CARDIAC DEVELOPMENT AND PROGENITORS
Review of significant GO terms showed several associated with muscle development, including heart development (GO:0007507; Figure 7A), and qPCR-confirmed consistent elevated expression of GATA4 (p = 0.022), Nkx2.5 (p = 0.009), MEF2d (p = 0.004), myocardin (p = 0.004), Tbx5 (p = 0.012), and Tbx20 (p = 0.043) (Online Figure 1E). We also assessed infiltration of cells expressing cKit, a commonly used marker for cardiac progenitor cells (CPCs). Since cKit is also expressed by mast cells, tissue sections were costained with antimast cell tryptase (Figure 7B). Quantification of cKit+/tryptase-cells in the infarct wall showed a trend at 3 days (p = 0.067), which reached significance at 1 week (p = 0.031) in the matrix-injected group (Figure 7C).
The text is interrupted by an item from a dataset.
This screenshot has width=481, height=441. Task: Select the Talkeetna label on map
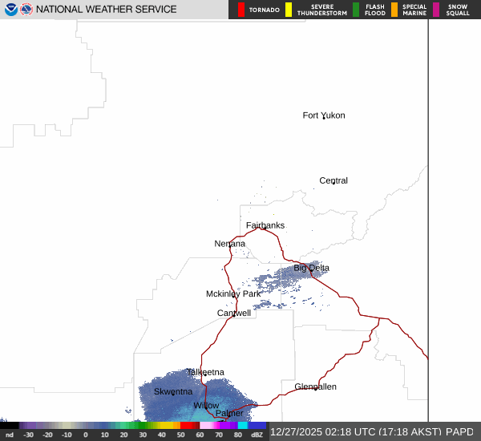(205, 372)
Costaining showed some of these cells expressed the cardiac transcription factor Nkx2.5 (Online Figure 8).
FIGURE 7. Cardiac Development.
(A) Expression of genes involved in heart development. (B) Example of cKit+(green)/tryptase-(red) cells with Hoescht-labeled nuclei (blue) in the myocardial matrix-injected infarct after 1 week. (C) Quantification of cKit+/tryptase-cells throughout border zone of 3 slides at 3 days and 1 week post-injection. Scale bar = 50 µm; #p = 0.067, *p < 0.05.
HYPERTROPHY AND FIBROSIS
At 1 week post-injection, cardiac hypertrophy was highly represented in the pathways predicted to be downregulated by IPA (Online Table 4, Figure 8A, and Online Figure 9). Increased expression of negative regulators of hypertrophy DUSP5 (p = 0.003) and DYRK1a (p = 0.004) as well as a decrease in the positive regulator NUPR1 (p = 0.048) were all confirmed by qPCR (Online Figure 1F). The effects on hypertrophic LV remodeling were therefore assessed at 5 weeks post-injection by measuring cardiomyocyte diameter to evaluate cardiomyocyte hypertrophy (Figure 8B) and staining with Mason’s trichrome to evaluate interstitial fibrosis in the remote myocardium. Quantification of cross-sectional areas showed a trend in the matrix-injected hearts (n = 7) toward less hypertrophic cardiomyocytes (p = 0.061) (Figure 8C) compared to saline (n = 8). Moreover, myocardial matrix injection was associated with significantly reduced interstitial fibrosis (p < 0.001) (Figure 8D).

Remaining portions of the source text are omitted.